Возможно, мой знакомый уцелел в этом бреду, потому что даже тогда в его жизни оставался смысл. Он имел полную возможность уехать, но не уехал: из-за тещи - старушке 99 лет, она в деменции, совсем уже не встает с постели и требует постоянного ухода. То есть она не вставала и требовала - похоронили ее три дня назад. Я именно тут усматриваю спасительный смысл, потому что мой знакомый то и дело об этом упоминал - о чем бы речь ни шла, он вдруг добавлял "тещу ж схоронил в воскресенье". Это, я думаю, стало своего рода финалом его личного стояния в этой войне - финалом логичным, смысловым и жизнеутверждающим: даже в том страшном разорении, которое принесла война, он выполнял свой человеческий долг, и так просто, как если бы никакой войны не было. Он, выходит, эту войну - победил.

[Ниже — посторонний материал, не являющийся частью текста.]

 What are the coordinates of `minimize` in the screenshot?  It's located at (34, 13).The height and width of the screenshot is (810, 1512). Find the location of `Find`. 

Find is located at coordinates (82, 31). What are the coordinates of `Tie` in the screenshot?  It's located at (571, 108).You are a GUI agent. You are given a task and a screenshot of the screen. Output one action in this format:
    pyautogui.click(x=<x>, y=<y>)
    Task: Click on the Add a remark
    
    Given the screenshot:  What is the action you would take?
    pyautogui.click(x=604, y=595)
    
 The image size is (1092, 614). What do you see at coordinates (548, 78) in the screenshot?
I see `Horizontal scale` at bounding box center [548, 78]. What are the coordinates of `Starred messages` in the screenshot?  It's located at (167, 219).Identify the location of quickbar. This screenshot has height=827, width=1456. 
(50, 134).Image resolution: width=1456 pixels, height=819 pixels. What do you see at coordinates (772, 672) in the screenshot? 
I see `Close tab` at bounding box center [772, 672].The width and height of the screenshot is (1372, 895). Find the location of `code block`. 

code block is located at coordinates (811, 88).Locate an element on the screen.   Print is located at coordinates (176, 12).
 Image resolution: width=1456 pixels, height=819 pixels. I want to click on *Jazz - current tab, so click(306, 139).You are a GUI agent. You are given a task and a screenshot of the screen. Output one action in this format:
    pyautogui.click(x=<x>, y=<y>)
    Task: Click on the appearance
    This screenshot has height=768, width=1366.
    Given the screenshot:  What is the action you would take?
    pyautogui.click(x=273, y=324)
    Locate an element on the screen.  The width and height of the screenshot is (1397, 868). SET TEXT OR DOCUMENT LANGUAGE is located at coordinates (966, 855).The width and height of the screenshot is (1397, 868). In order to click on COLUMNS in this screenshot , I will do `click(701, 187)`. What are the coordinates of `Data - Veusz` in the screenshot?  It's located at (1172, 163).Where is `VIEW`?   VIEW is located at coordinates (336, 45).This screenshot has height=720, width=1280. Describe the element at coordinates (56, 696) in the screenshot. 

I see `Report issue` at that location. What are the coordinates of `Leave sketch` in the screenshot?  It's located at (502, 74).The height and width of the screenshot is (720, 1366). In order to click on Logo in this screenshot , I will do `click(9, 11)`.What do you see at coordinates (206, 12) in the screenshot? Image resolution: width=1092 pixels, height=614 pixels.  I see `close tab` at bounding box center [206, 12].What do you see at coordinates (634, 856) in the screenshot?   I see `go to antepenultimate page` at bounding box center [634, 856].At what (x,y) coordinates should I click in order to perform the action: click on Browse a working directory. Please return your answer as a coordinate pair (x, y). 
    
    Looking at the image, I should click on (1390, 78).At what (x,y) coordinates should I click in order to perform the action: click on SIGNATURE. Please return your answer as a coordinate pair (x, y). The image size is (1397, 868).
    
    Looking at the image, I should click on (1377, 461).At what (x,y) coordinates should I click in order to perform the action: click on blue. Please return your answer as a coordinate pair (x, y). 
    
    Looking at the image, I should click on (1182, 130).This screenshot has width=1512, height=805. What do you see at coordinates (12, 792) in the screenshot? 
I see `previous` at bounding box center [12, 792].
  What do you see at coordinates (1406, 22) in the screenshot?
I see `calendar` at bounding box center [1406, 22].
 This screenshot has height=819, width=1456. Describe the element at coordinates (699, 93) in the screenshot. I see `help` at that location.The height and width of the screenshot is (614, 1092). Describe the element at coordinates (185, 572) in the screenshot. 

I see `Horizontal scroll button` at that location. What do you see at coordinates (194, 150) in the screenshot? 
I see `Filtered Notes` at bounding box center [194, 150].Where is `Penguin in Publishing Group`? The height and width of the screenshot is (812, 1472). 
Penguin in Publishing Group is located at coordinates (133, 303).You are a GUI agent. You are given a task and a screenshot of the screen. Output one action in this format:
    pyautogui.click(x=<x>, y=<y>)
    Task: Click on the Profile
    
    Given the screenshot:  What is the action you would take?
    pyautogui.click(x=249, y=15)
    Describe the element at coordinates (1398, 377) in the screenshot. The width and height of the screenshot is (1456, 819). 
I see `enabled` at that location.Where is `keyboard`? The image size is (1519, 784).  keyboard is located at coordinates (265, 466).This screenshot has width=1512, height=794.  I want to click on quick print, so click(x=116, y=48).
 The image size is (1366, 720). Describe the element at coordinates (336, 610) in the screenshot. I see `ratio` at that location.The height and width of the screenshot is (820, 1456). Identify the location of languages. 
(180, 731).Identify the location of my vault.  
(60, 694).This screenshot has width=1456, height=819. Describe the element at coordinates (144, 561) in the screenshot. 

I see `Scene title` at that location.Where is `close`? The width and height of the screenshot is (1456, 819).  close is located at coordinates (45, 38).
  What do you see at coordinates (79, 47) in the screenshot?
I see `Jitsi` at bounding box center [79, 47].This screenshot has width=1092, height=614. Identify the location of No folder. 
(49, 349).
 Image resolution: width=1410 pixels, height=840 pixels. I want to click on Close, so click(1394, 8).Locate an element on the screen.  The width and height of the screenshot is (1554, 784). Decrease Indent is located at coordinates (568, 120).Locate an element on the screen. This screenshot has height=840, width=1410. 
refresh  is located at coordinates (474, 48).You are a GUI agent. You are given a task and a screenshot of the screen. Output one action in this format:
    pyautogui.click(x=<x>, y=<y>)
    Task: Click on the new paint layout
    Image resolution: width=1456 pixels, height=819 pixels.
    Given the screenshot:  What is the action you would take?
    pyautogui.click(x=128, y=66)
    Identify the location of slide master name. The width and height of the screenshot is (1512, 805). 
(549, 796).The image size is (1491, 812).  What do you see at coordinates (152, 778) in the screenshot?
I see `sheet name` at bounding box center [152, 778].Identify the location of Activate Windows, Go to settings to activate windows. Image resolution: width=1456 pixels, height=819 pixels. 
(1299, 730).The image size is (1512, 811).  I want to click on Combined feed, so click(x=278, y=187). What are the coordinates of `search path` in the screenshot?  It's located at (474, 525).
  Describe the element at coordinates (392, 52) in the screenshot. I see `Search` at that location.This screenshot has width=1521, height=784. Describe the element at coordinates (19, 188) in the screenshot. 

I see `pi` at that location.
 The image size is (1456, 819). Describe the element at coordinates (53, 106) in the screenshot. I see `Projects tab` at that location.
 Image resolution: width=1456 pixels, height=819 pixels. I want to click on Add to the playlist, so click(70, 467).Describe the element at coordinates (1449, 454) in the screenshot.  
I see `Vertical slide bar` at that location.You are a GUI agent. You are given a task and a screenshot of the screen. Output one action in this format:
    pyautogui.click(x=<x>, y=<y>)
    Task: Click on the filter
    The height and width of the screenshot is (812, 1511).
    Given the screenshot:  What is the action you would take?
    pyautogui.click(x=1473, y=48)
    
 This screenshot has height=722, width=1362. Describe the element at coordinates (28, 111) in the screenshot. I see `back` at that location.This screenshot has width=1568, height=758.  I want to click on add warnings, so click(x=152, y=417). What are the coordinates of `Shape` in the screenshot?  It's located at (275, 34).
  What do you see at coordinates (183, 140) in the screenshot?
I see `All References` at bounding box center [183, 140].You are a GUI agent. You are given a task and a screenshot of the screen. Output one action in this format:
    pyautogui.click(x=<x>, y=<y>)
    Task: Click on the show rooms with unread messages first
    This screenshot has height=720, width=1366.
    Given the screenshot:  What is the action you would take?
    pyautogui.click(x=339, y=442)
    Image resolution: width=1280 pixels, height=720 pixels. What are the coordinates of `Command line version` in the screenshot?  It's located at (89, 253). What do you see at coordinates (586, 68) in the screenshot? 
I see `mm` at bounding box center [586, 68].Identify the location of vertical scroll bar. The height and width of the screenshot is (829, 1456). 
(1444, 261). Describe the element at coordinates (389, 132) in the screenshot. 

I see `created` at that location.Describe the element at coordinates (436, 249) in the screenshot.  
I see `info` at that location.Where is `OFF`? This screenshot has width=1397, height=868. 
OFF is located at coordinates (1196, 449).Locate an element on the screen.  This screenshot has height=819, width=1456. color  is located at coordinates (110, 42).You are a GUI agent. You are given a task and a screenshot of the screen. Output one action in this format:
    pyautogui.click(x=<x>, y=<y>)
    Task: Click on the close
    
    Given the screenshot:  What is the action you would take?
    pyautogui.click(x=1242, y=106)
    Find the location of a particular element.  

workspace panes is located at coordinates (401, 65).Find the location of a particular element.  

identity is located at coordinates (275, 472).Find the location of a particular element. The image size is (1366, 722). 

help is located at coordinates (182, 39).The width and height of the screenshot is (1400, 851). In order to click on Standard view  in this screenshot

...Он закончил свой рассказ, замолчал, а я невольно подался к нему, протягивая руки - и он подался мне навстречу. Мы сделали то, чего не делали никогда прежде, - мы обнялись. Слов было не нужно, слов было бы недостаточно, может, и вовсе нету таких слов - и люди теперь обнимаются гораздо чаще, чем до войны, и со знакомыми, и с незнакомцами; вот уж не думал, что экклесиастово "время обнимать" - это о войне... Да, война - худшее из всех зол, но нашим ответом ей стали объятия. Мы, выходит, её победили.